About this task - Transcribe the data exactly. Leave nothing out.

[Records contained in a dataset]
● ● ● ● ● ● ●

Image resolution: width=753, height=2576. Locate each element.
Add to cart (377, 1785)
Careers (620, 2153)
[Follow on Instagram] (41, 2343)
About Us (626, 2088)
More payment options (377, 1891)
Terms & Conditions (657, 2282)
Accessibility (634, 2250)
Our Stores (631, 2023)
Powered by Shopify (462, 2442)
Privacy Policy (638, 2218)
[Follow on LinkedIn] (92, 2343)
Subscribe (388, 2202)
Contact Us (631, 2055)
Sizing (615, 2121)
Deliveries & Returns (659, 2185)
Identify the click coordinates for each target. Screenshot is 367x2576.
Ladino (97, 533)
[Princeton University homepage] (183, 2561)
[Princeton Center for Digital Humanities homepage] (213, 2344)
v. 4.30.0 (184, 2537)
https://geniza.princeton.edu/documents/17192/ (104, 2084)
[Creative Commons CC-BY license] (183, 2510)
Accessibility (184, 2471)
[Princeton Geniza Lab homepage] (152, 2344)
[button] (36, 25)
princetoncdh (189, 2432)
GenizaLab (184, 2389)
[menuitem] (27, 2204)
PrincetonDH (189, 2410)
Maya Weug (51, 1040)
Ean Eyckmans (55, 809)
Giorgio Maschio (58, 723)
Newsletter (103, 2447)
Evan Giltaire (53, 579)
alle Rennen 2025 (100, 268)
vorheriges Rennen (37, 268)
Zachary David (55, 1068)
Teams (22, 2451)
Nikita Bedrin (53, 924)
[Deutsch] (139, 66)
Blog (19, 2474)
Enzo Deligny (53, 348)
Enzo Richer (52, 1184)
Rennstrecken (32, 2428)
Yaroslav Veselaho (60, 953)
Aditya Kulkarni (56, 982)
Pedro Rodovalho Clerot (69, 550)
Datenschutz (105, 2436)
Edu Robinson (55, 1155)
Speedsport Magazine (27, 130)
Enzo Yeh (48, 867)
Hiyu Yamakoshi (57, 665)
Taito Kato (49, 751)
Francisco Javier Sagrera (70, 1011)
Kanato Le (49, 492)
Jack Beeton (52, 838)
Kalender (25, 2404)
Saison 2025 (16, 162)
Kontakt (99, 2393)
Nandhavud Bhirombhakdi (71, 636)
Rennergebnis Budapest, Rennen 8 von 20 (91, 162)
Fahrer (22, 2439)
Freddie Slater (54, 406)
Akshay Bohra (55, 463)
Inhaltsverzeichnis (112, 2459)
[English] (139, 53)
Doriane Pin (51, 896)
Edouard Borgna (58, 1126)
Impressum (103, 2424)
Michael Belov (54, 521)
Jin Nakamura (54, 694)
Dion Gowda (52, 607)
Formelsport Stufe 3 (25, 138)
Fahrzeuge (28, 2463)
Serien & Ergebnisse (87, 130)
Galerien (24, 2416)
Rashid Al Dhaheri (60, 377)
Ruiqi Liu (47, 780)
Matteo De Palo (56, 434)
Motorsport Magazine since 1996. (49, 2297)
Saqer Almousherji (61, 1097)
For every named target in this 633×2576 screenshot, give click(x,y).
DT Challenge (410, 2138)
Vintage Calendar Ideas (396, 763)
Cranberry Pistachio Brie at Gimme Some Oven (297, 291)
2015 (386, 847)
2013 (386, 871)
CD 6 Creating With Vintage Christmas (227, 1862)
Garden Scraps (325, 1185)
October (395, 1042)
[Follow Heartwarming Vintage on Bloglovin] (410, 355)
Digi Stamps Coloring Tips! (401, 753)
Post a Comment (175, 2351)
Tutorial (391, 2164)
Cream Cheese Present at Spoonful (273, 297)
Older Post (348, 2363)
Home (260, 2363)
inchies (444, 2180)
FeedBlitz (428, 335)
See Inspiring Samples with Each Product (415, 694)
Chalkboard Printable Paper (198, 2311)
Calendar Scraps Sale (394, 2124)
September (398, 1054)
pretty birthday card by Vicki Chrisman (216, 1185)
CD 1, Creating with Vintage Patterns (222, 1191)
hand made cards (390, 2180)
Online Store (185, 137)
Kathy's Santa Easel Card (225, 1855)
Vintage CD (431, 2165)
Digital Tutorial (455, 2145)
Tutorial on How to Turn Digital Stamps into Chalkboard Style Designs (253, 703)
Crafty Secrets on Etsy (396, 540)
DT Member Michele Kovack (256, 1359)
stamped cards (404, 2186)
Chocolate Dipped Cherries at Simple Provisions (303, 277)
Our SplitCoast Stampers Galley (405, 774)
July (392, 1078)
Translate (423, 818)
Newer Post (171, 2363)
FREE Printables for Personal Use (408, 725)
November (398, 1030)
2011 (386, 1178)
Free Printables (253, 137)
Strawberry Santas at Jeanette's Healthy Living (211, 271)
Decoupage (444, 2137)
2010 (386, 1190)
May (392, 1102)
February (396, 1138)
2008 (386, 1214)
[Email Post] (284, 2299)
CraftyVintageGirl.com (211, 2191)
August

● ● ● ● ● ● ●

Answer for this exercise -
Image resolution: width=753, height=2576. Locate each element.
Add to cart (377, 1785)
Careers (620, 2153)
[Follow on Instagram] (41, 2343)
About Us (626, 2088)
More payment options (377, 1891)
Terms & Conditions (657, 2282)
Accessibility (634, 2250)
Our Stores (631, 2023)
Powered by Shopify (462, 2442)
Privacy Policy (638, 2218)
[Follow on LinkedIn] (92, 2343)
Subscribe (388, 2202)
Contact Us (631, 2055)
Sizing (615, 2121)
Deliveries & Returns (659, 2185)
Identify the click coordinates for each target. Screenshot is 367x2576.
Ladino (97, 533)
[Princeton University homepage] (183, 2561)
[Princeton Center for Digital Humanities homepage] (213, 2344)
v. 4.30.0 (184, 2537)
https://geniza.princeton.edu/documents/17192/ (104, 2084)
[Creative Commons CC-BY license] (183, 2510)
Accessibility (184, 2471)
[Princeton Geniza Lab homepage] (152, 2344)
[button] (36, 25)
princetoncdh (189, 2432)
GenizaLab (184, 2389)
[menuitem] (27, 2204)
PrincetonDH (189, 2410)
Maya Weug (51, 1040)
Ean Eyckmans (55, 809)
Giorgio Maschio (58, 723)
Newsletter (103, 2447)
Evan Giltaire (53, 579)
alle Rennen 2025 (100, 268)
vorheriges Rennen (37, 268)
Zachary David (55, 1068)
Teams (22, 2451)
Nikita Bedrin (53, 924)
[Deutsch] (139, 66)
Blog (19, 2474)
Enzo Deligny (53, 348)
Enzo Richer (52, 1184)
Rennstrecken (32, 2428)
Yaroslav Veselaho (60, 953)
Aditya Kulkarni (56, 982)
Pedro Rodovalho Clerot (69, 550)
Datenschutz (105, 2436)
Edu Robinson (55, 1155)
Speedsport Magazine (27, 130)
Enzo Yeh (48, 867)
Hiyu Yamakoshi (57, 665)
Taito Kato (49, 751)
Francisco Javier Sagrera (70, 1011)
Kanato Le (49, 492)
Jack Beeton (52, 838)
Kalender (25, 2404)
Saison 2025 (16, 162)
Kontakt (99, 2393)
Nandhavud Bhirombhakdi (71, 636)
Rennergebnis Budapest, Rennen 8 von 20 (91, 162)
Fahrer (22, 2439)
Freddie Slater (54, 406)
Akshay Bohra (55, 463)
Inhaltsverzeichnis (112, 2459)
[English] (139, 53)
Doriane Pin (51, 896)
Edouard Borgna (58, 1126)
Impressum (103, 2424)
Michael Belov (54, 521)
Jin Nakamura (54, 694)
Dion Gowda (52, 607)
Formelsport Stufe 3 (25, 138)
Fahrzeuge (28, 2463)
Serien & Ergebnisse (87, 130)
Galerien (24, 2416)
Rashid Al Dhaheri (60, 377)
Ruiqi Liu (47, 780)
Matteo De Palo (56, 434)
Motorsport Magazine since 1996. (49, 2297)
Saqer Almousherji (61, 1097)
For every named target in this 633×2576 screenshot, give click(x,y).
DT Challenge (410, 2138)
Vintage Calendar Ideas (396, 763)
Cranberry Pistachio Brie at Gimme Some Oven (297, 291)
2015 (386, 847)
2013 (386, 871)
CD 6 Creating With Vintage Christmas (227, 1862)
Garden Scraps (325, 1185)
October (395, 1042)
[Follow Heartwarming Vintage on Bloglovin] (410, 355)
Digi Stamps Coloring Tips! (401, 753)
Post a Comment (175, 2351)
Tutorial (391, 2164)
Cream Cheese Present at Spoonful (273, 297)
Older Post (348, 2363)
Home (260, 2363)
inchies (444, 2180)
FeedBlitz (428, 335)
See Inspiring Samples with Each Product (415, 694)
Chalkboard Printable Paper (198, 2311)
Calendar Scraps Sale (394, 2124)
September (398, 1054)
pretty birthday card by Vicki Chrisman (216, 1185)
CD 1, Creating with Vintage Patterns (222, 1191)
hand made cards (390, 2180)
Online Store (185, 137)
Kathy's Santa Easel Card (225, 1855)
Vintage CD (431, 2165)
Digital Tutorial (455, 2145)
Tutorial on How to Turn Digital Stamps into Chalkboard Style Designs (253, 703)
Crafty Secrets on Etsy (396, 540)
DT Member Michele Kovack (256, 1359)
stamped cards (404, 2186)
Chocolate Dipped Cherries at Simple Provisions (303, 277)
Our SplitCoast Stampers Galley (405, 774)
July (392, 1078)
Translate (423, 818)
Newer Post (171, 2363)
FREE Printables for Personal Use (408, 725)
November (398, 1030)
2011 (386, 1178)
Free Printables (253, 137)
Strawberry Santas at Jeanette's Healthy Living (211, 271)
Decoupage (444, 2137)
2010 (386, 1190)
May (392, 1102)
February (396, 1138)
2008 (386, 1214)
[Email Post] (284, 2299)
CraftyVintageGirl.com (211, 2191)
August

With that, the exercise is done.